What set Kaikoura on this eco-path in the first place, however, was its unique location. Not only is it flanked by the rugged Seaward Kaikoura mountain range but there is a deep underwater canyon less than one kilometre offshore, where plankton-rich water attracts marine creatures great and small from tiny krill to blue whales.
Even if you arrive knowing nothing about Kaikoura, it won’t take long to figure out that the town’s chief drawcard is its marine life. Down the main street you’ll find the Albatross Backpackers, The Whaler hotel, Sealside Gallery or The Lazy Shag (another backpacker lodge). There are murals of people swimming with dolphins and signs on speed bumps saying “Slow Down, Sperm Whale”. You might come face to whiskers with a basking New Zealand fur seal on the beach and in winter, it’s not uncommon to spot sperm whales from the shore.
In fact, if you love the sea you’ll love Kaikoura. Unfortunately, the sea isn’t loving us back the day we arrive: a cold front arrives at the same time, postponing the marine activities we’d planned. That’s part of being in a wild place, of course, and it is refreshing to let nature be the boss for a change. Besides, it gives us an excuse to settle into our accommodation.

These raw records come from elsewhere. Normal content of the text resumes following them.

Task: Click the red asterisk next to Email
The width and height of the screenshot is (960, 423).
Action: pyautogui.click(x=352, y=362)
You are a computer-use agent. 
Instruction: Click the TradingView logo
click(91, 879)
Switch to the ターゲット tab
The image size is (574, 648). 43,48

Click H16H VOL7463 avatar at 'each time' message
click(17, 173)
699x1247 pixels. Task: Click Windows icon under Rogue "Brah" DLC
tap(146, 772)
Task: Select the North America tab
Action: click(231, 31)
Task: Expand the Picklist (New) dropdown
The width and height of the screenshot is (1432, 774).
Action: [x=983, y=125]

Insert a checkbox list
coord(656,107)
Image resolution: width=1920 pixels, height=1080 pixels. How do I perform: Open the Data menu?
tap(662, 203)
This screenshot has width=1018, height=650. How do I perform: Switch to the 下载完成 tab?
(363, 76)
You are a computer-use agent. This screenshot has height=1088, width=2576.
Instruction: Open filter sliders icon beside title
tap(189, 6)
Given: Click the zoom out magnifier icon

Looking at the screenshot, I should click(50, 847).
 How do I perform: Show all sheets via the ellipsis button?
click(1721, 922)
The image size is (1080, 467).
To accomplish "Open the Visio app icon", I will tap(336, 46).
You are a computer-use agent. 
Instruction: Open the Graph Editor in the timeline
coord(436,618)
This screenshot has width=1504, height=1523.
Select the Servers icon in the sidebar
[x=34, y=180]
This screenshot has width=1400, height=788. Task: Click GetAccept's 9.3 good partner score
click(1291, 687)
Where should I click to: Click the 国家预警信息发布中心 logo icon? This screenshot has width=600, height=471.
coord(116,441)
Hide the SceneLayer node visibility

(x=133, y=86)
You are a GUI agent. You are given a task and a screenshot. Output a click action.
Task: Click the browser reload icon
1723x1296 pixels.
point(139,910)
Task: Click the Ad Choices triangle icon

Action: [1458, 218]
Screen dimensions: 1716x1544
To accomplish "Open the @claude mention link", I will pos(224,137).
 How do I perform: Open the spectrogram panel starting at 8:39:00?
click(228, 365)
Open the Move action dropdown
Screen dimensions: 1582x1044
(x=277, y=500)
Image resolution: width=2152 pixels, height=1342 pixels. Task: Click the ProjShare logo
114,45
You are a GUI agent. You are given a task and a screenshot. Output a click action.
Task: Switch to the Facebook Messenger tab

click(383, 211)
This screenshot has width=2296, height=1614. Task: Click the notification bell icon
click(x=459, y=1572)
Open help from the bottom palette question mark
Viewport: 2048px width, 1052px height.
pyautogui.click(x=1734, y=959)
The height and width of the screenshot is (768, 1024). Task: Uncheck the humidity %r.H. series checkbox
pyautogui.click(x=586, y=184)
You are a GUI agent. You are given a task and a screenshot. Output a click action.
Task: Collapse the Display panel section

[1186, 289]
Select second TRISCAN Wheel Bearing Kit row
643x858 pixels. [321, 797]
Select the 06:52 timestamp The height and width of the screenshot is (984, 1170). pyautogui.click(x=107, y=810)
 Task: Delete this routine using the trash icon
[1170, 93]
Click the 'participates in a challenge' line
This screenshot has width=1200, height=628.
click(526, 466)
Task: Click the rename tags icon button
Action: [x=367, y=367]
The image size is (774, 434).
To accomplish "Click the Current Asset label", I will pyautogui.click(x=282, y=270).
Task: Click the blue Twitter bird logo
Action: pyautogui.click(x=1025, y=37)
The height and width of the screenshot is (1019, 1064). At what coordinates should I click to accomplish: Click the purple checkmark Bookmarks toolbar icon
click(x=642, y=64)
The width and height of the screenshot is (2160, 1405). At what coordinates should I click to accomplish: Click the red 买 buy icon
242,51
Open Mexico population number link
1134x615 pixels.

Could there be a more appropriate place to stay in an eco-town such as Kaikoura than in a designer treehouse? Everything about Hapuku Lodge & Treehouses sits well with Kaikoura’s eco-reputation: from the 90-year-old kanuka trees surrounding each cedar treehouse (named after native birds such as kereru, tui and korimako) and the rainwater that gushes from open-ended downpipes onto mini-rainforests below, to its organic vegetable garden, the mountain bikes for guests to borrow and the fact that groundsman Ron Daley has personally overseen the planting of 11,500 native trees to offset guests’ travel miles and encourage bird life.